Where a is the initial variable,

a + (a+b_1) + (a+b_2) + ... + (a+b_(k-1))

= ka + (b_1 + b_2 + ... + b_(k-1))

a is max where the difference between b_(k-1) and b_k is 1 ( Sn = n(n+1)/2 ) -- (1)

Thus, the problem is to get the maximum range of the set value.

Maximize a ( a <= 1/k * (b_1 + b_2 + ... + b_(k-1)))

from (1)

= Maximize a ( a <= 1/k * (n - k(k-1)/2) )

= Maximize a ( a <= n/k - (k-1)/2 )

From the problem. minimum value is the next integer of the previous value which is inserted in the temporary set.

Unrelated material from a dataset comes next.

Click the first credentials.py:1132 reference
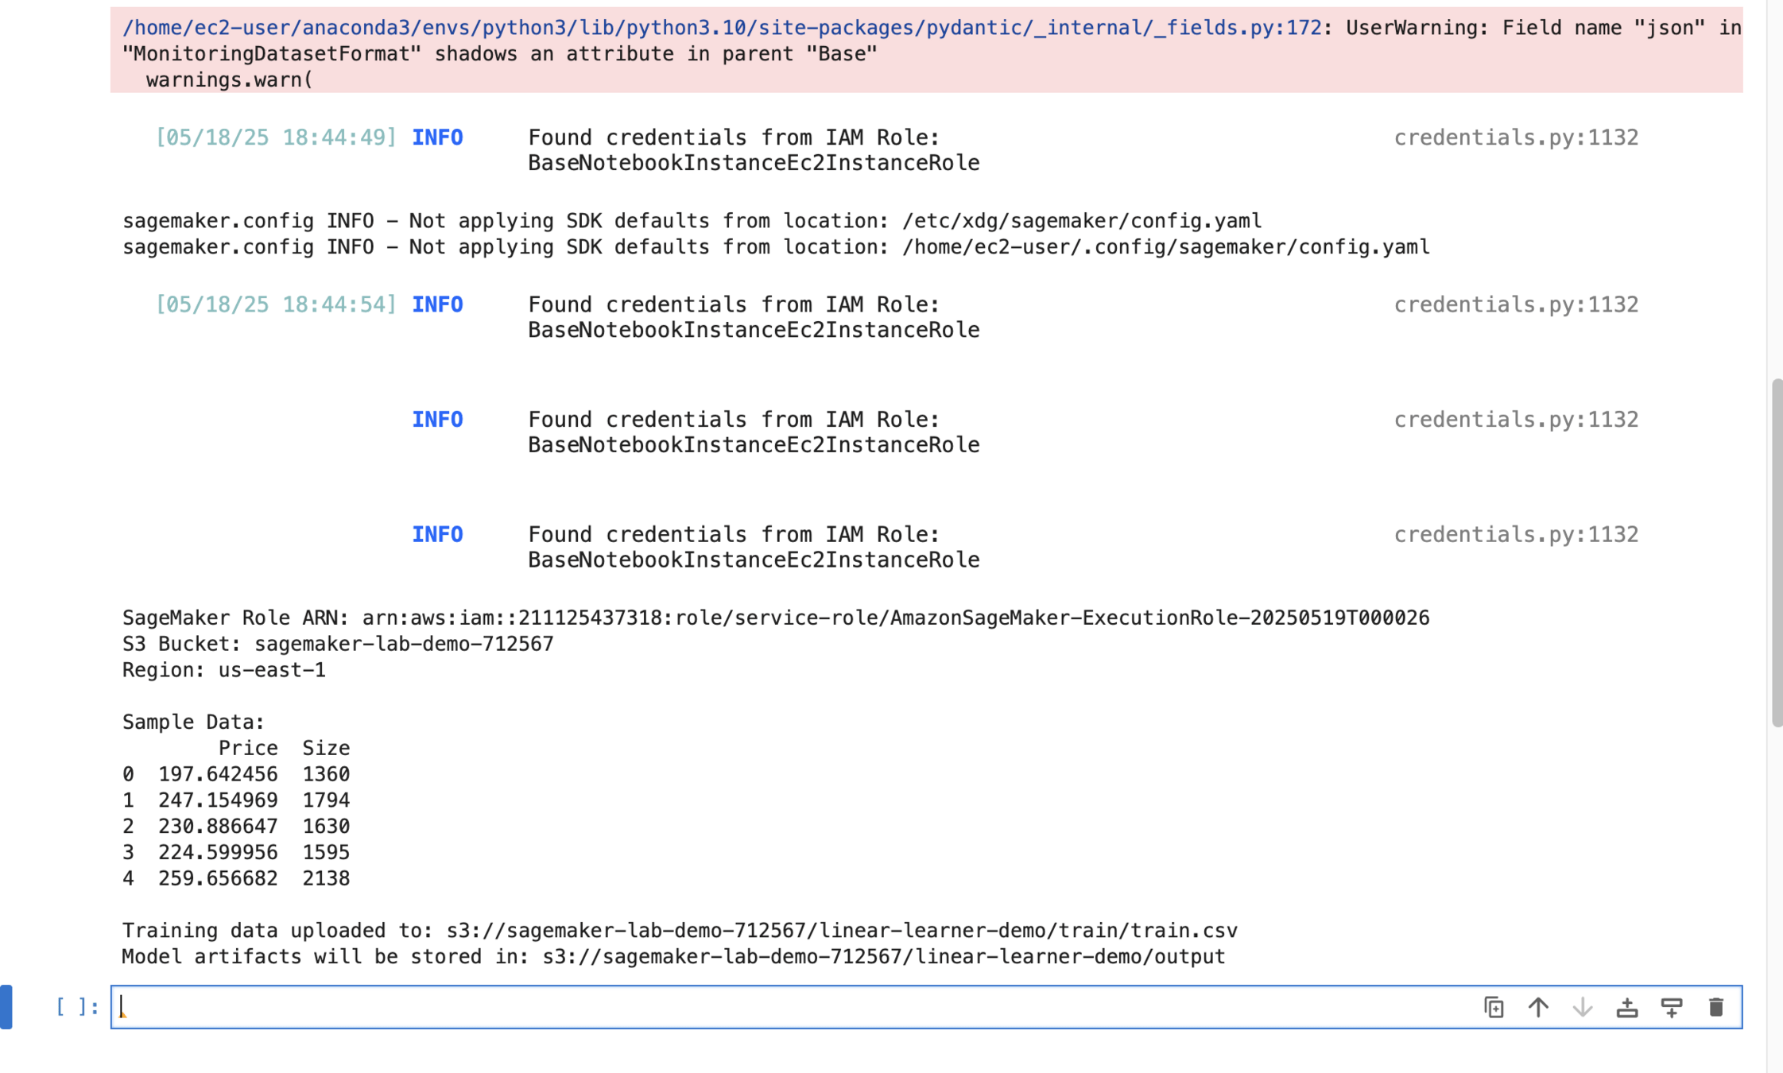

So, we got the minimum value and the maximum value of a range.

```
void next(vector<vector<int>> &ret, vector<int> &tmp, int minimum, int k, int n)
{
if (minimum > n || (k == 1 && n > 9)) return; // failed
if (k == 1)
{
tmp.push_back(n);
ret.push_back(tmp);
tmp.pop_back();
return;
}
int maximum = max((int)((double)(n / k) - (k - 1) / 2), 9);
for (int i = minimum; i <= maximum; i++)
{
tmp.push_back(i);
next(ret, tmp, i + 1, k - 1, n - i);
tmp.pop_back();
}
}
vector<vector<int>> combinationSum3(int k, int n) {
vector<vector<int>> ret;
vector<int> tmp;
next(ret, tmp, 1, k, n);
return ret;
}
```